------ Provided passage
A Seasonal Message From The Onion

One of the longest winters on record has drawn to a close. As the snow melts away and warm breezes begin blowing through the new season, the American people will begin the slow process of healing themselves from the psychological and spiritual ravages of the coldest and hardest months. In or-der for this heal-ing process to be carried out as quickly as pos-sible, The Onion appeals to the citizenry to do their duty by taking a good, long, deep breath; rolling up their sleeves; and getting to work on their fucking.

For nearly half a year we have been cooped up inside, usually with the same few people, rebreathing the same stale air and wearing too many bulky clothes. The slow hands of despair have crushed our hearts in a deathgrip of windchill and the soul–killing reek of unwashed scarves. Now, spring is here, bringing with it the most fuck-conducive weather there is. When the air is narcotically fresh and warm but the ground is lousy with mud and thawing dog crap, it’s time to go back inside, throw those windows open, tear those stifling dusty blankets off the bed, and commence fucking! You’ll be glad you did.
------------
→ Required work:
A: Answer these questions from the seasonal message:
(i) What kind of breath does The Onion ask the citizenry to take?
(ii) For about how long have we been cooped up inside?
(iii) What is the ground lousy with when spring arrives?
B: Retype the part of the seasonal message that begins at the words "A Seasonal Message" and stops after "on their fucking.".
------ Record list
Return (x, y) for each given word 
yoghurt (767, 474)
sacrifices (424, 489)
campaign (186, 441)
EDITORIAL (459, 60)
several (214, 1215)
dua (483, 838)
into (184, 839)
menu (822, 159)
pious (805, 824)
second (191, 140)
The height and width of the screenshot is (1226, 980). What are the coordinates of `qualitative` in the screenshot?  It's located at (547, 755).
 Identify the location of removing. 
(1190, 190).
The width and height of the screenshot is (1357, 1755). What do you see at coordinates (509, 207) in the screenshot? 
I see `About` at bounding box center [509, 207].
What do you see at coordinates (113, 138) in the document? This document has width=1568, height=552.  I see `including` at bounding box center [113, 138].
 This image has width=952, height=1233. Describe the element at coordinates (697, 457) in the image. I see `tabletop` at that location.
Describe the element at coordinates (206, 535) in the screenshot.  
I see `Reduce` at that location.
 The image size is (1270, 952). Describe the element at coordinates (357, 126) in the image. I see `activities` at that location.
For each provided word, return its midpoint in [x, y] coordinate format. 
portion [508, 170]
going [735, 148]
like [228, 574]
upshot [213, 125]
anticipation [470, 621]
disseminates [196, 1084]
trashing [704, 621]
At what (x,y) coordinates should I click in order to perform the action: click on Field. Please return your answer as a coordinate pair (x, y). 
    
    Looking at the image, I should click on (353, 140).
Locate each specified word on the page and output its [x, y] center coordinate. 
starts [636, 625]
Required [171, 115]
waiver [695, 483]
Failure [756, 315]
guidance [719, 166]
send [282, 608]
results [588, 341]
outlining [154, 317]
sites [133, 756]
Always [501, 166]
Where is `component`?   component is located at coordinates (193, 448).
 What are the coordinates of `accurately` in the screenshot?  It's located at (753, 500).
------------
→ Full solutions:
A:
(i) A good, long, deep breath.
(ii) Nearly half a year.
(iii) Mud and thawing dog crap.

B:
A Seasonal Message From The Onion

One of the longest winters on record has drawn to a close. As the snow melts away and warm breezes begin blowing through the new season, the American people will begin the slow process of healing themselves from the psychological and spiritual ravages of the coldest and hardest months. In or-der for this heal-ing process to be carried out as quickly as pos-sible, The Onion appeals to the citizenry to do their duty by taking a good, long, deep breath; rolling up their sleeves; and getting to work on their fucking.